If you want to provide current data to user and if lots of joins across tables incurring overhead on its own then let the db take the query-crunching load via custom sql or a query within a *.persistence.MyReturnedEntityFinderImpl

If I understand correctly, doing the custom SQL at the persistence layer will skip a lot of overhead brought about by using the DynamicQuery to do JOINs. Unfortunately, as stated above, my problem is that even pure SQL code is not fast enough to grab all the data I need, and a SQL and Java hybrid will only make it slower.

I've given up on grabbing all the data and spitting it back on demand every time the user hits the page (as per the Asset Publisher). Is there any alternatives? Caching maybe?
thumbnail
David H Nebinger, modificado 9 Anos atrás.

RE: Out of the Box Messageboards Very Slow

Liferay Legend Postagens: 14919 Data de Entrada: 02/09/06 Postagens Recentes
Okay, well then I'd take a different approach - a custom SB entity invoked via a model listener...

Your SB layer would define an entity with the keys/values that you plan on sorting on. Since you're populating it more or less like a trigger, the runtime joins and sql processing are greatly reduced; you select from your table w/ appropriate keys and sorting w/ one join to other tables.

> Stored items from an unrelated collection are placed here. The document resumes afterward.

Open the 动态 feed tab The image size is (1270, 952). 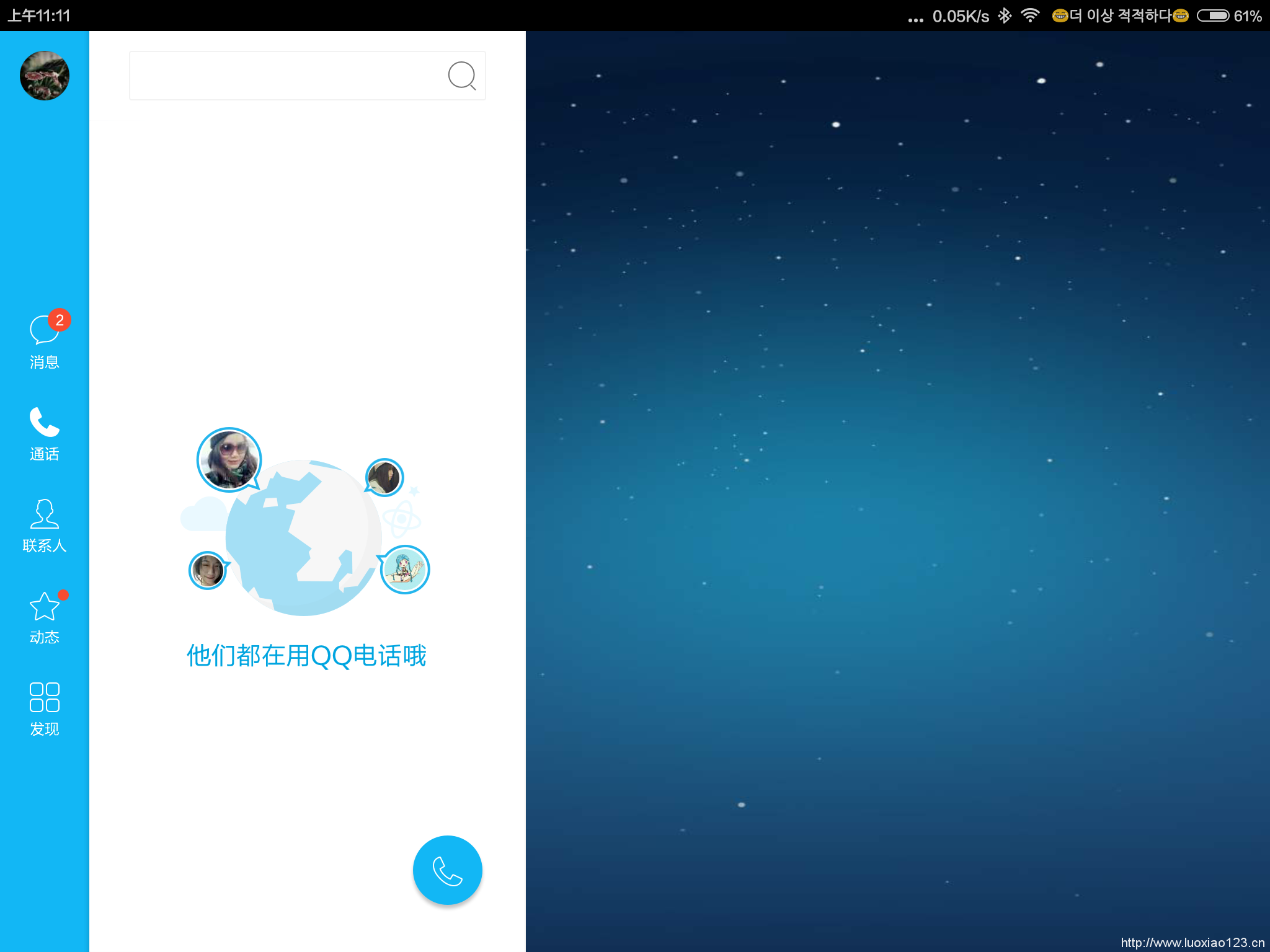pos(44,637)
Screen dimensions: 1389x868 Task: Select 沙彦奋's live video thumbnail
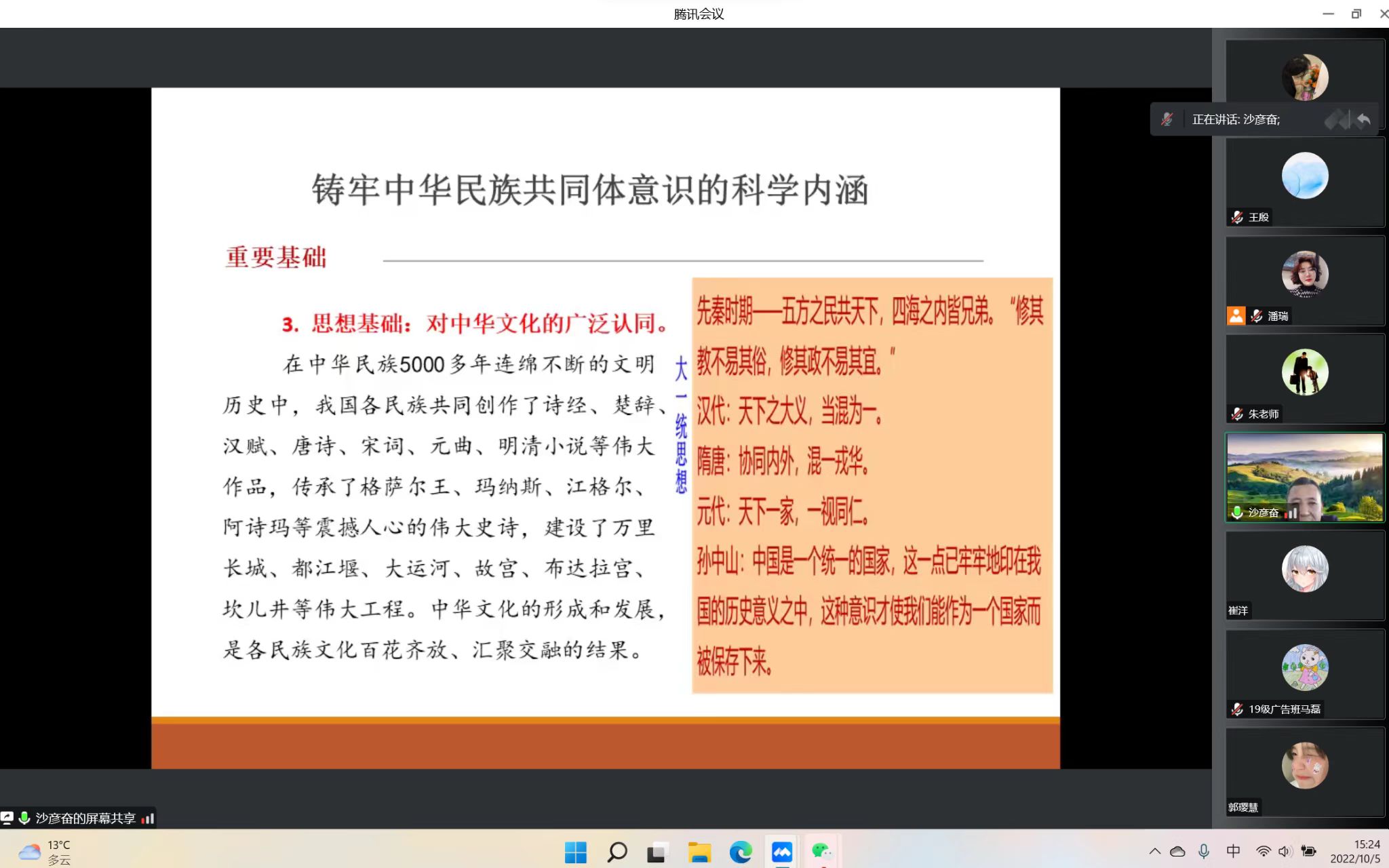click(1304, 475)
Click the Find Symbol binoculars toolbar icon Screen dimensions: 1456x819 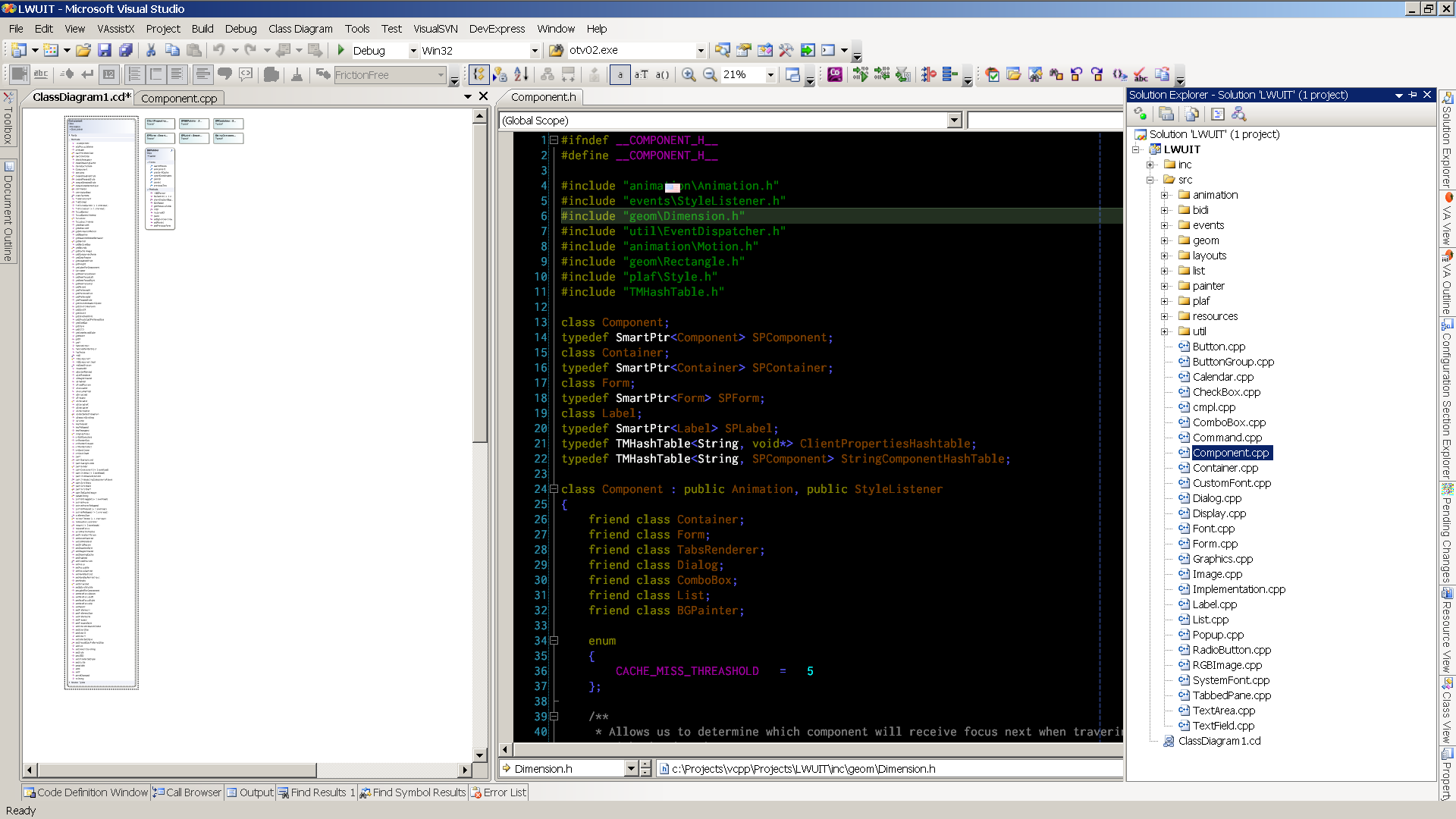[x=1035, y=74]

Your model listener gets invoked as the message board is added/updated so you can invoke your SB layer to keep your table in sync. Combine that with a one time population script to fill your table from existing records and you should be good to go.
Bill Liu, modificado 9 Anos atrás.

RE: Out of the Box Messageboards Very Slow

New Member Postagens: 6 Data de Entrada: 14/02/14 Postagens Recentes
David H Nebinger:
Okay, well then I'd take a different approach - a custom SB entity invoked via a model listener...

Your SB layer would define an entity with the keys/values that you plan on sorting on. Since you're populating it more or less like a trigger, the runtime joins and sql processing are greatly reduced; you select from your table w/ appropriate keys and sorting w/ one join to other tables.

Your model listener gets invoked as the message board is added/updated so you can invoke your SB layer to keep your table in sync. Combine that with a one time population script to fill your table from existing records and you should be good to go.

So if I understand correctly, you propose creating a whole new table (built by the service builder) that holds all the information necessary to filter and sort, therefore eliminating the JOINs and also allowing all filtering and sorting to be done on the DB level. You add a listener on the MBMessage model so that each time a new MBMessage is updated, you update the table as well.

I think this solution definitely works. I've already implemented a solution with a singleton holding the results of the query/fetching that gets updated every couple of minutes, but I think your solution would definitely be a good alternative.
thumbnail
David H Nebinger, modificado 9 Anos atrás.

RE: Out of the Box Messageboards Very Slow

Liferay Legend Postagens: 14919 Data de Entrada: 02/09/06 Postagens Recentes
Exactly. Eliminates the cache issue, eliminates the singleton, eliminates the joins causing the sql to be so hairy, and it should make your query process work a lot better because you can also window the return results.

These kinds of manual index tables are sometimes frowned upon by DBAs (they see these kinds of things as their job), but this is the Liferay database where they shouldn't be mucking around anyway. Leaves little option for much else, imho.